Certains avaient cette conviction et certains étaient venus pour avoir un poste de député, d’autres étaient là parce que c’était le chemin le plus court pour retrouver leur poste de député. Ce n’était qu’un jeu de dupes. Et malheureusement, ils n’ont trompé personne, ils se sont simplement trompés eux-mêmes. Cela s’est d’ailleurs reflété sur le nom. Comment peut-on choisir le nom d’une coalition en parlant à un candidat au lieu du peuple ? La campagne s’est retrouvée autour de ce qu’ils ont appelé le Bloc générationnel qui n’a pas réussi son défi, puisque les démarches étaient à la base sournoises. Certains d’entre eux ont battu campagne durant ces législatives pour préparer la présidentielle de 2029.
Ils ne doivent même pas être surpris par ces résultats. Ceux qui sont élus vont essayer d’atteindre leur objectif, c’est-à-dire préparer la présidentielle à partir de l’hémicycle et les autres vont continuer à être des commentateurs de l’actualité.
Dans votre dernier post sur Facebook, vous avez parlé de règlement de compte pour l’opposition. Qu’en est-il réellement ?
J’ai parlé de règlement de compte pour pointer du doigt certains acteurs qui ont des problèmes personnels avec Ousmane Sonko. La haine contre Ousmane Sonko ne peut pas être un moteur. Faire le choix de s’opposer à Sonko, ce n’est pas forcément chercher à l’humilier ou à le jeter à la vindicte populaire. C’est une démarche contreproductive et vaine. Un bon croyant sait accepter qu’actuellement, Sonko a des supporters qui confortent sa suprématie politique. Il a surtout l’intelligence électorale et certains ont voulu lui imposer une cohabitation, alors que la seule chose qu’ils ont, c’est l’ardent désir de le démystifier. Les insultes et attaques contre sa personne ont fait comprendre aux Sénégalais que Samm Sa Kaddu n’était pas une alternative. Même ceux qui n’étaient pas satisfaits de la gouvernance de Ousmane Sonko ont préféré rester chez eux plutôt que d’aller voter pour des haineux qui ont choisi l’insulte, les quolibets et la moquerie. J’étais choqué de les voir entretenir un débat sur les pastilles pendant que leur adversaire posait un débat de fond. Ils apprendront à leur dépens que «l’anti sonkoisme» n’est pas une doctrine politique.
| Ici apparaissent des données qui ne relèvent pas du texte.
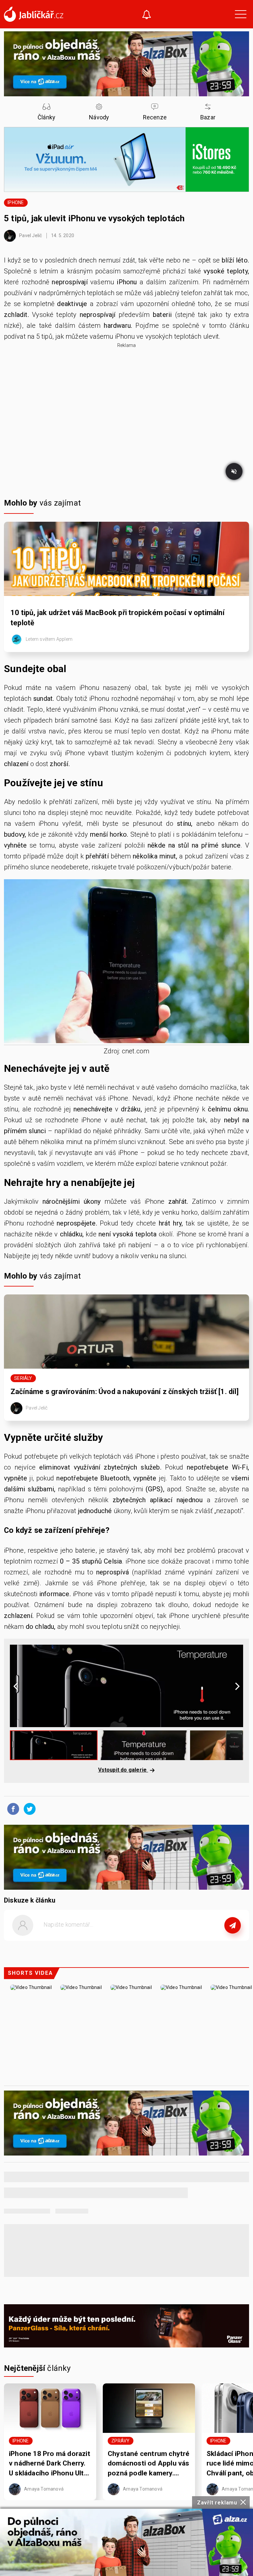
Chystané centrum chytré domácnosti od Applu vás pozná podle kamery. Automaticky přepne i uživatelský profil (149, 2464)
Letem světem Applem (48, 639)
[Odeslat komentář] (232, 1925)
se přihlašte (146, 1939)
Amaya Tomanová (43, 2488)
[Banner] (126, 2542)
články (37, 2368)
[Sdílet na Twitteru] (28, 1808)
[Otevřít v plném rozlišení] (126, 962)
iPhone (16, 202)
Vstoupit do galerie (123, 1770)
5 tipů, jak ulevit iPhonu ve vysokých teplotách (94, 218)
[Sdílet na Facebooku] (11, 1808)
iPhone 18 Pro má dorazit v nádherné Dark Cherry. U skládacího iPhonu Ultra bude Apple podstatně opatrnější (49, 2464)
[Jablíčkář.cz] (33, 14)
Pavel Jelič (30, 235)
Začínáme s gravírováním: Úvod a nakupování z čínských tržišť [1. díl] (125, 1391)
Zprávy (120, 2440)
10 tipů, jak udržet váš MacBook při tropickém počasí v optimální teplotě (118, 617)
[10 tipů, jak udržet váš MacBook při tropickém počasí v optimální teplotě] (126, 559)
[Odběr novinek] (146, 15)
Quelles sont les perspectives de Abba, son avenir dans la politique se décline comment ?
Quand j’ai demandé à Barthélemy Dias pourquoi je devais être investi après leur Bloc générationnel, après Anta Babacar Ngom, Thierno Bocoum et Pape Djibril Fall ; après tous les combats que j’ai menés pour Taxawu durant les 15 ans de compagnonnage, il m’a répondu que ces gens-là ont des organisations politiques. Une réponse mortelle pour moi. Tous les combats politiques menés pour l’organisation que nous partageons ne comptent clairement pas. Donc la seule évidence qui s’impose à moi, c’est que nous n’avons plus rien à faire à Taxawu Sénégal. Nous n’avons plus rien à faire à côté de Khalifa Sall et Barthélemy Dias.